Während er spricht, kommen wieder die Erinnerungen hoch an die Kreuzfahrten mit der Hanseatic. Und mit Alwin. Acht Jahre ist er jetzt schon unter der Erde. Trotzdem ertappe ich mich immer noch dabei, ihn fragen zu wollen.
Was soll ich machen, wie geht das? Er fehlt mir so sehr.
Werner bemerkt die Wehmut in meinem Gesicht. Macht einen Witz, um mich aufzuheitern. Vor lauter reden ist der Kaffee kalt geworden. Werner schenkt heißen nach aus der Thermoskanne.





Frau Wimmer, Pflegerin:
Heute habe ich Wochenenddienst.

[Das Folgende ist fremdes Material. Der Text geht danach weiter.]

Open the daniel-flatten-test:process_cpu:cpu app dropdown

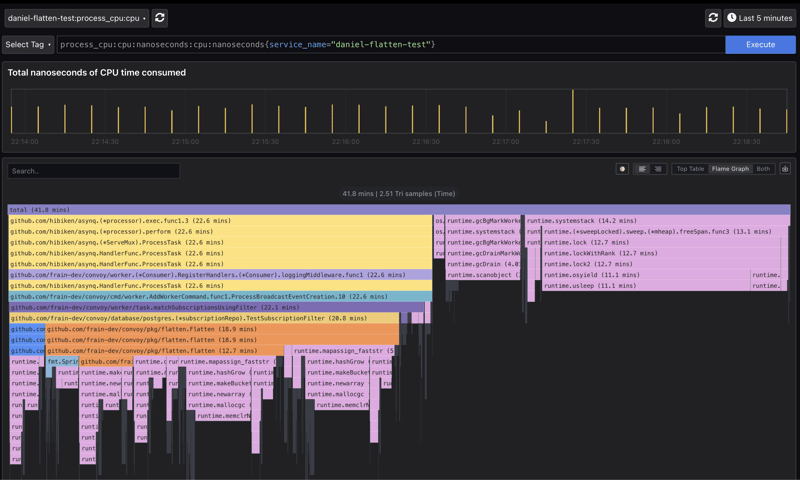point(76,18)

So kann ich die Neue gleich in den Speisesaal runter bringen und ihr alles erklären. Ist halt nicht alles wie im Hotel. Und schon gar nicht wie zu Hause. Wir wollen doch alle, daß sie es schön haben, die Bewohner. Aber gegen die ganzen Vorschriften kommen wir halt auch nicht an. Außerdem ist auch so manches durchaus sinnvoll, auch wenn es so eine alte Dame vielleicht nicht einsieht.
Ich hole die Frau Scholz aus ihrem Zimmer ab und fahre mit ihr mit dem Aufzug nach unten. Hier herrscht schon ein reges Treiben, aus allen Richtungen streben die alten Herrschaften in Richtung Speisesaal. Das Essen an sich ist ein wesentlicher Höhepunkt im Leben eines Altenheimbewohners, das an Höhepunkten ansonsten nicht besonders reich ist. Insbesondere die regelmäßigen Zeiten motivieren sie, nicht einfach in den Tag hinein zu leben. Hier treffen sich alle wieder, tauschen Erlebnisse aus, und nicht zuletzt, schimpfen über Gott und die Welt.

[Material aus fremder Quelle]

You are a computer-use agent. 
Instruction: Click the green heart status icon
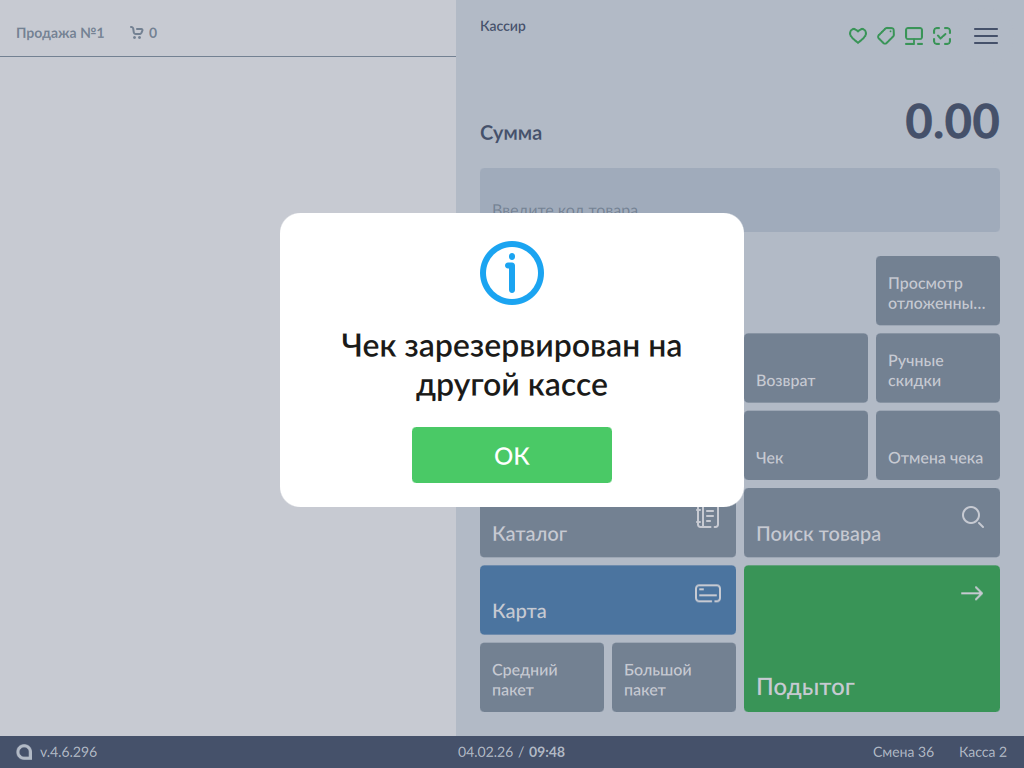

Aber lassen wir sie doch schimpfen! Wer kritisiert, zeigt, dass er das Produkt unserer Arbeit ernst nimmt. Und in jeder Kritik steckt doch auch ein Körnchen Wahrheit.
Frau Scholz folgt mir etwas unsicher in Richtung Tisch, wo die Küchenmitarbeiter bereits ein Tischset, mit ihrem Namen bedruckt, aufgelegt haben. Ich stelle sie den zwei Damen und dem Herrn, unserem Herrn Paulus, dem „Kapitän“, wie ihn alle scherzhaft nennen, vor. Offensichtlich kennen sie sich bereits, der Kapitän lächelt, während sein Gegenüber, Frau Menge etwas weniger erfreut zu sein scheint.